The spammers get cleverer all the time. The email I got from the address of my bank, Wells Fargo Bank, at a proper-looking commercial address ending wellsfargo.com, had the bank's official logo in the right colors (as you see it here: it appears to be served from a248.e.akamai.net/7/248/1856/bb61162e7a787f/ where there is a subdirectory called www.wellsfargo.com within which is a file with the relative pathname /img/header/logo_62sq.gif; the logo may be the actual genuine one, not an imitation as an earlier version of this post suggested). The email has the picture of the guys on the stagecoach and everything. The visual details are just about perfect. The message looked businesslike, it looked real. It appeared to even a fairly expert eye to come from my own bank. What it wanted was for me to visit a certain website where the bank's security system would just check a couple of details like my account number and mother's maiden name, and then it would confirm that things were now fine and I would be able to go on using my ATM card. The message began:
During our regular update and verification of the Wells Fargo ATM Service®, we could not verify your current information. Either your information has been changed or incomplete, as a result your access to use our services has been limited. Please update your information.
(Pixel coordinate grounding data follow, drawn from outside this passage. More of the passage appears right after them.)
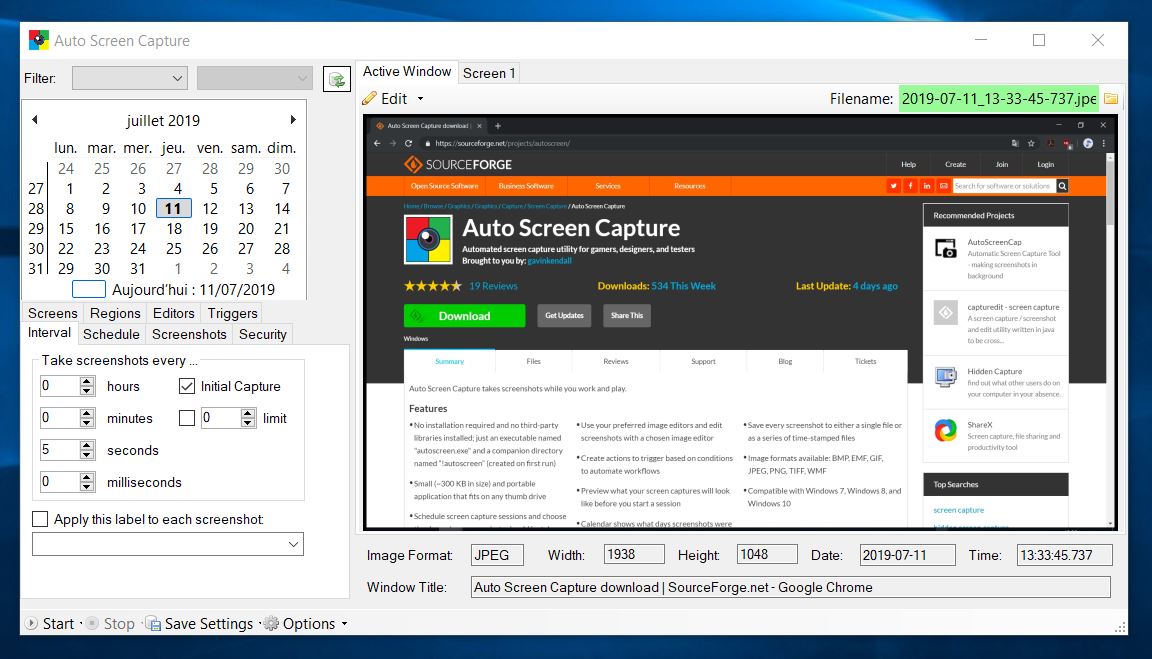Stop the running capture session
Viewport: 1152px width, 659px height.
[112, 623]
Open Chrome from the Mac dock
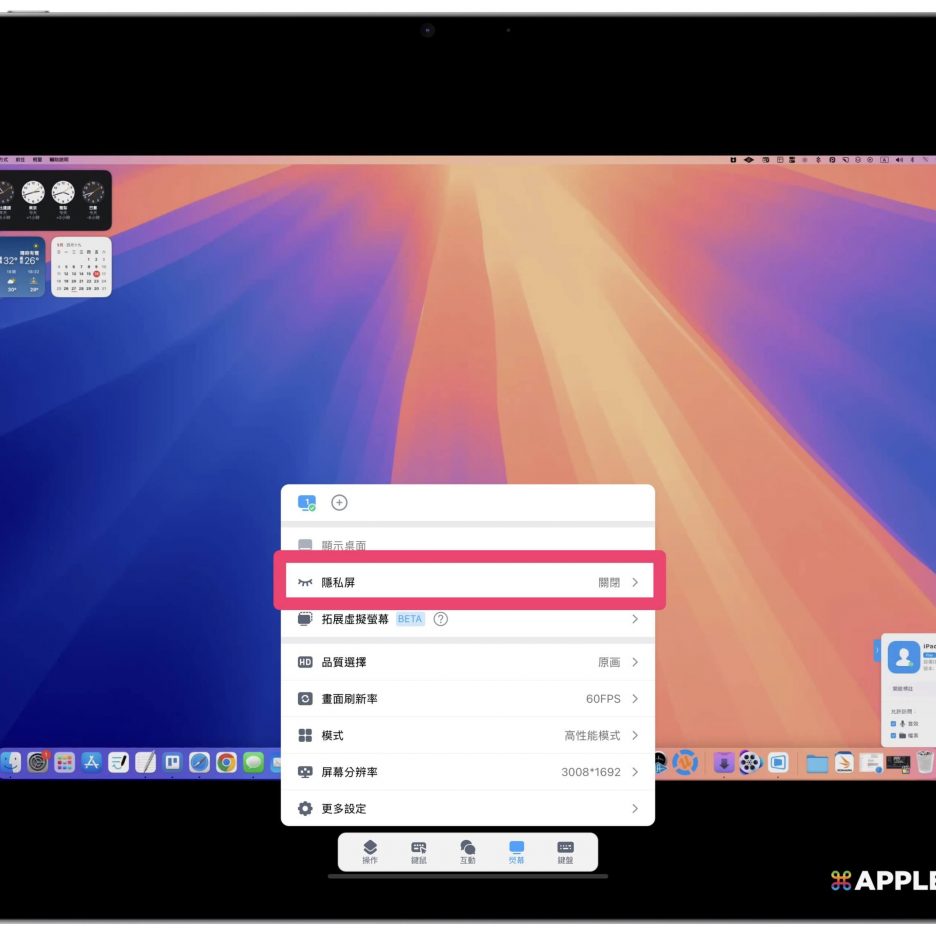The height and width of the screenshot is (936, 936). (227, 763)
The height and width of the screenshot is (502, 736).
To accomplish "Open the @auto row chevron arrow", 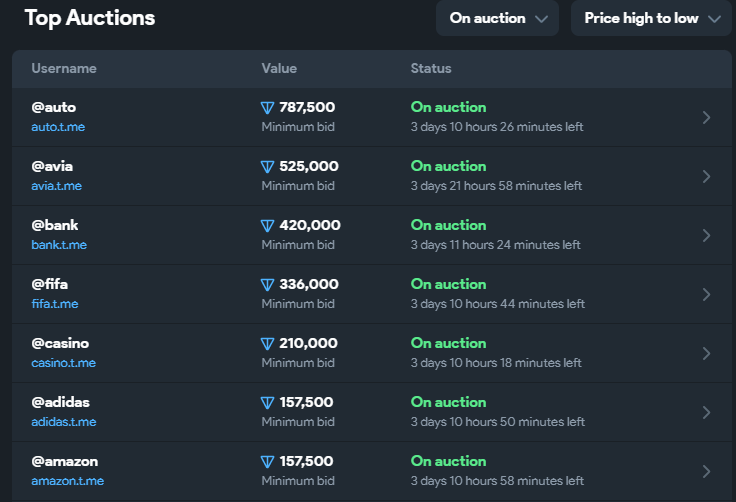I will coord(707,117).
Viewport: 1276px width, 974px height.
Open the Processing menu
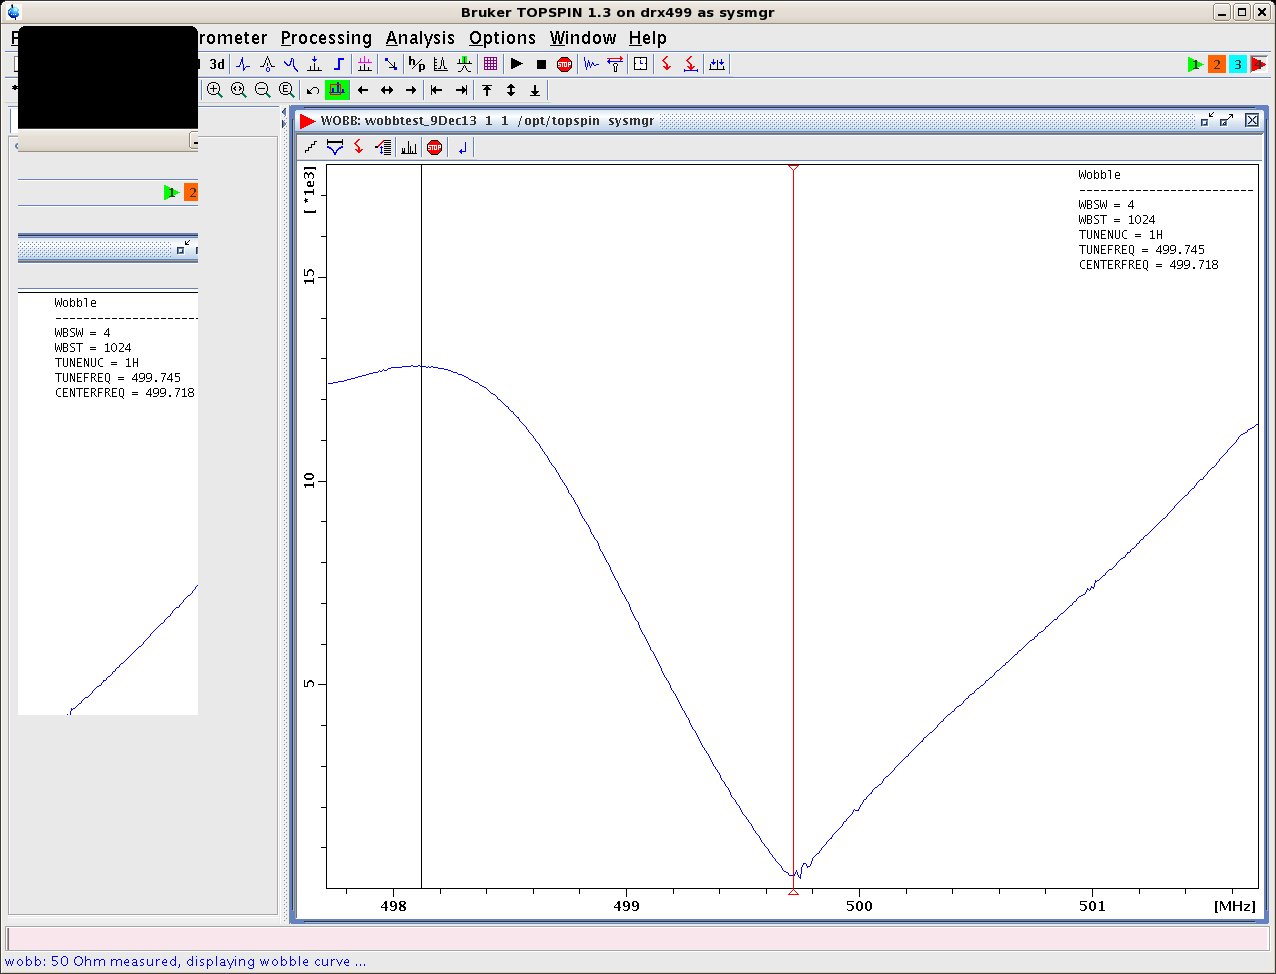click(326, 38)
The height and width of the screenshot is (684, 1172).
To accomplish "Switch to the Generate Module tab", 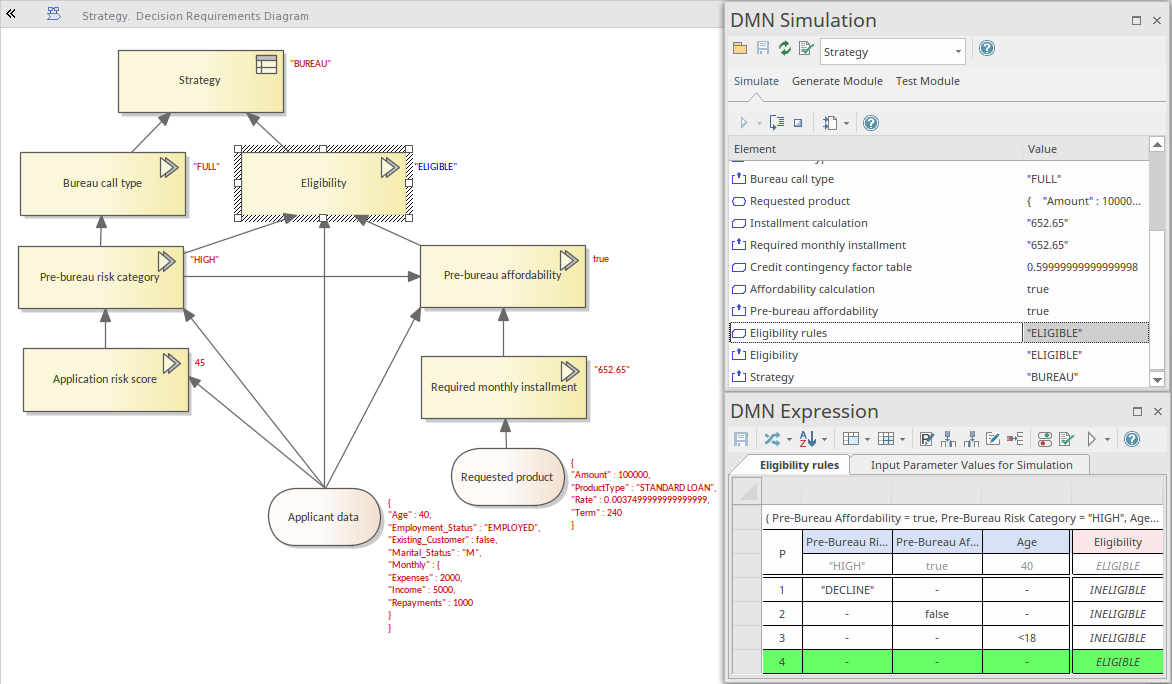I will [837, 81].
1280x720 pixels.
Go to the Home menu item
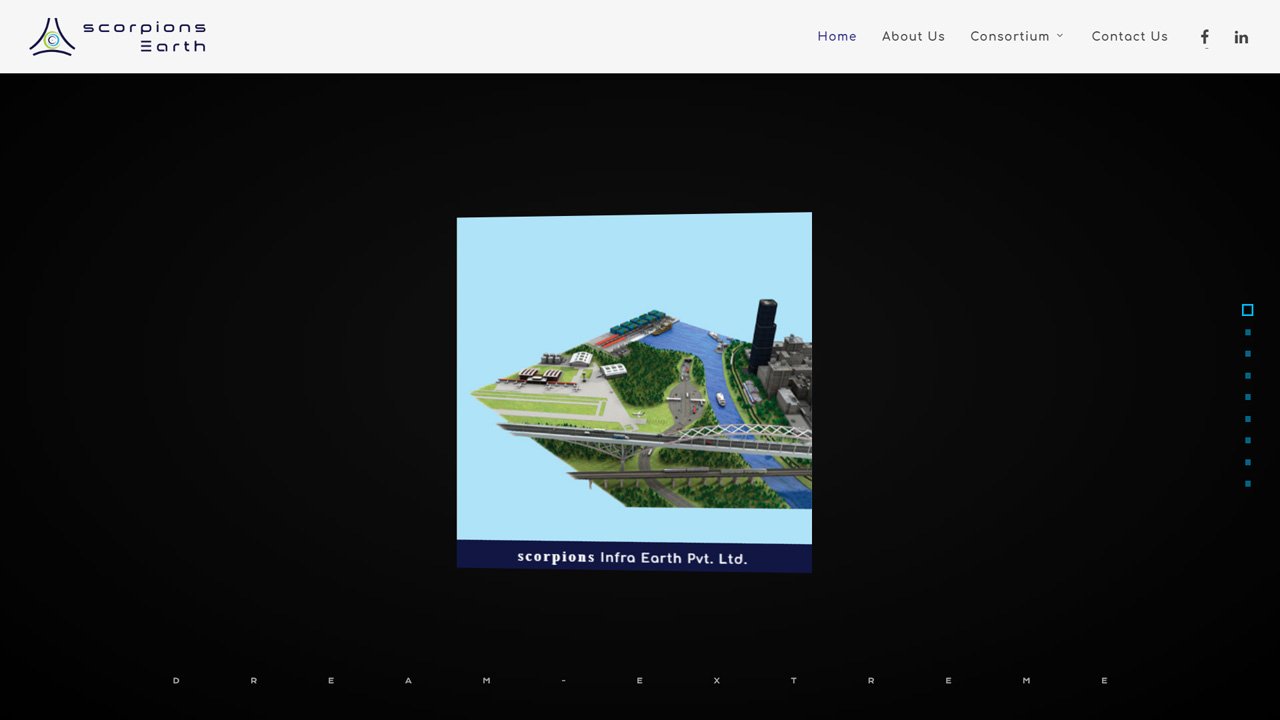click(x=837, y=36)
But the spammers messed up. Their syntax let them down. Did you spot the two slips? It's bad luck for those recipients who didn't, because they'll believe this is the bank talking, and in many cases they'll click the link, and they'll answer the questions, and in the morning their checking balance will be $0.00 and their money will be in Africa or Taiwan or Poland or somewhere. You need to be sharp on your grammar to spot the crooks these days.
Look at the second sentence:
"Either your information has been changed or incomplete, as a result your access to use our services has been limited."
First, that has an illicit reduction (they should have said "Either your information has been changed or it is incomplete"), and second it continues with a comma splice ("as a result..." should have been preceded by a big-league punctuation mark like the period, semcolon, or colon, but a wimpy little comma won't do it). Just enough in the way of syntactic slips to sound illiterate, and to convince me that foreign criminals wrote the text and Wells Fargo knew nothing about it and the last thing in the world I should do would be to visit their website and supply some updated security information. So don't ever tell me that being a grammarian doesn't have cash value! Thousands of people fall for these bank security-check scams every day (this one came decorated with a warning at the bottom that you could not initiate the process by calling their customer services line, it had to be initiated by them through email; that's to try and stop people calling the bank to check). Many people who clicked and answered the questions will find their bank accounts have been raided tomorrow. Syntactic analysis can save you real money.
[Note added September 22, 8 a.m.: The first version of this post asserted that no bank ever corresponds with customers about security matters by unsolicited email. But wolfangel told me by email, to my utter astonishment, that at least one bank (Wachovia Bank) did send unsolicited emails to its customers about updating their security information. So that clinches it: grammatical analysis is actually a better source of evidence about whether your bank is emailing you than is general knowledge about bank security practice. Got syntax? Take my course.]